**Seçilen Metin**:
##############################
Mustafa Kemal Atatürk...
Düşünceleri, bıraktığı en büyük miras. Uygulamak gerek. Uygulamak için öğrenmek. Öğrenmek için anlamak gerek. Anlamak için düşünmek. Onun gibi... Düşünmek için okumak, okumak, okumak...
M.Kemal Atatürk, dünya üzerinde hakkında en çok kitap yazılan kişilikler arasında. Sebebini çok iyi biliyoruz. Bize düşen okumak, düşünmek, anlamak, öğrenmek, uygulamak. Onu anlatan, aynı zamanda Türkiye Devleti'nin de kuruluş sürecini neredeyse tamamıyla içeren, kitapların başında kendi kaleme aldığı hepimizin bildiği Nutuk gelmektedir. Bunun dışında belki de en önemli eser olan ve Falih Rıfkı Atay tarafından yazılan Çankaya isimli eser Atatürk'ü anlamak ve kişiliği hakkında bilgi sahibi olmak için bulunmaz bir nimet niteliğindedir.
ÇANKAYA ESERİ NEDEN ÖNEMLİ ?
##############################
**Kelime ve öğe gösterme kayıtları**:

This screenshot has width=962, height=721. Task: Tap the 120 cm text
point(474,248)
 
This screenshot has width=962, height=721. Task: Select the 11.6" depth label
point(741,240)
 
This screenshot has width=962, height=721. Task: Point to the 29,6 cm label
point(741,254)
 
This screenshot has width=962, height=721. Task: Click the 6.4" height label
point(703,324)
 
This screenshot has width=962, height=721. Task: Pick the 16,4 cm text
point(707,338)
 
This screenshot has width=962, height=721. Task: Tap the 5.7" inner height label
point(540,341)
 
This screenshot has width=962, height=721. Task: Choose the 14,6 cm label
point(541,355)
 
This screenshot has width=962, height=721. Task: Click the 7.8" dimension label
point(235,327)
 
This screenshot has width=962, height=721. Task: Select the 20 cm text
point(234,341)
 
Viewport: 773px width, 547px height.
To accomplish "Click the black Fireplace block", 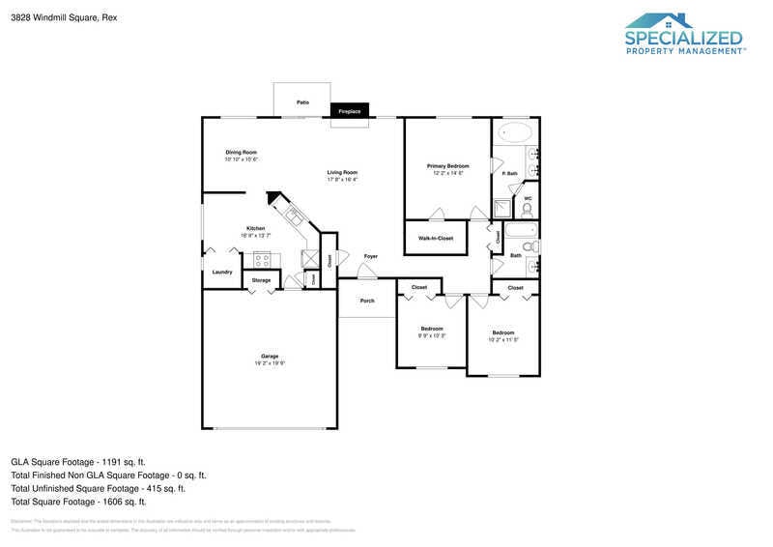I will tap(349, 111).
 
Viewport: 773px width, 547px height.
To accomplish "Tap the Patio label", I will tap(302, 101).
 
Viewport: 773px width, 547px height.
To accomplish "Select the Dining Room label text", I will tap(241, 152).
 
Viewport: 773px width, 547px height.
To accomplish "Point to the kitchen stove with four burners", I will tap(262, 258).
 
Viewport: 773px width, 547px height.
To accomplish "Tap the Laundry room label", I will tap(222, 272).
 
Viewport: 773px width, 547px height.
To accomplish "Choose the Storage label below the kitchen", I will tap(261, 280).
##############################
**Hedefler**:
• a. Atatürk hakkındaki metne göre Çankaya adlı eseri kim yazmıştır?
• b. Aşağıdaki ifadelerin her biri Atatürk hakkındaki metinle uyuşuyor mu? Her biri için evet ya da hayır deyin ve metinden belirleyici sözleri aynen alıntılayın.
(i) Nutuk, Atatürk'ün kendi kaleme aldığı bir eserdir.
(ii) Atatürk, hakkında en çok kitap yazılan kişilikler arasında yer almaz.
(iii) Düşünmek için okumak gerekir.
Kayıtlar başka bir kaynaktan alınmıştır.

**Cevaplar**:
• a. Falih Rıfkı Atay

• b.
(i) Evet: "kendi kaleme aldığı hepimizin bildiği Nutuk"
(ii) Hayır: "dünya üzerinde hakkında en çok kitap yazılan kişilikler arasında"
(iii) Evet: "Düşünmek için okumak, okumak, okumak..."